--- Start TEXT BLOCK ---

ORA-06502: PL/SQL: numeric or value error: Bulk bind: Error in define
Following is my script
DECLARE
TYPE tA IS TABLE OF varchar2(10) INDEX BY PLS_INTEGER;
TYPE tB IS TABLE OF SchemaA.TableA.band%TYPE INDEX BY PLS_INTEGER;
TYPE tD IS TABLE OF SchemaA.TableA.start_date%TYPE INDEX BY PLS_INTEGER;
TYPE tE IS TABLE OF SchemaA.TableA.end_date%TYPE INDEX BY PLS_INTEGER;
rA tA;
rB tB;
rD tD;
rE tE;
f number :=0;
BEGIN
SELECT col1||col2||col3 as main_col, band, effective_start_date as start_date, effective_end_date as end_date
BULK COLLECT INTO rA, rB, rD, rE
FROM schemab.tableb;
FORALL i IN rA.FIRST..rE.LAST
insert into SchemaA.TableA(main_col, BAND, user_type, START_DATE, END_DATE, roll_no)
values(rA(i), rB(i), 'C', rD(i), rE(i), 71);
f:=f+1;
if (f=10000) then
commit;
end if;
end;
Could you please help me in finding where the error lies?
Why not a simple
insert into SchemaA.TableA (main_col, BAND, user_type, START_DATE, END_DATE, roll_no)

--- End TEXT BLOCK ---

| GIVEN TASK |
Can you summarize the PL/SQL error post above in two sentences?

--- Start PROVIDED MATERIAL ---

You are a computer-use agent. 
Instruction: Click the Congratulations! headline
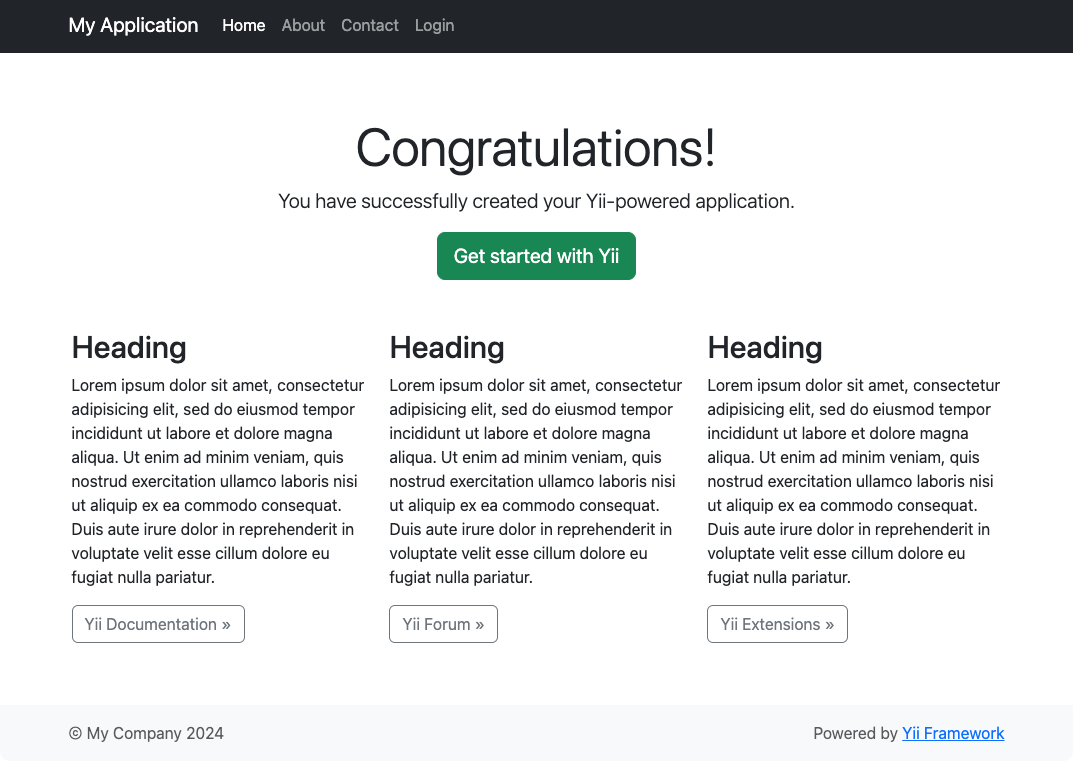click(536, 148)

--- End PROVIDED MATERIAL ---

| THE SOLUTION |
The post gives the error "ORA-06502: PL/SQL: numeric or value error: Bulk bind: Error in define" and a script that bulk collects four columns from schemab.tableb into collections, then uses FORALL to insert them into SchemaA.TableA. It asks for help finding where the error lies, and then asks why not use a simple insert into SchemaA.TableA.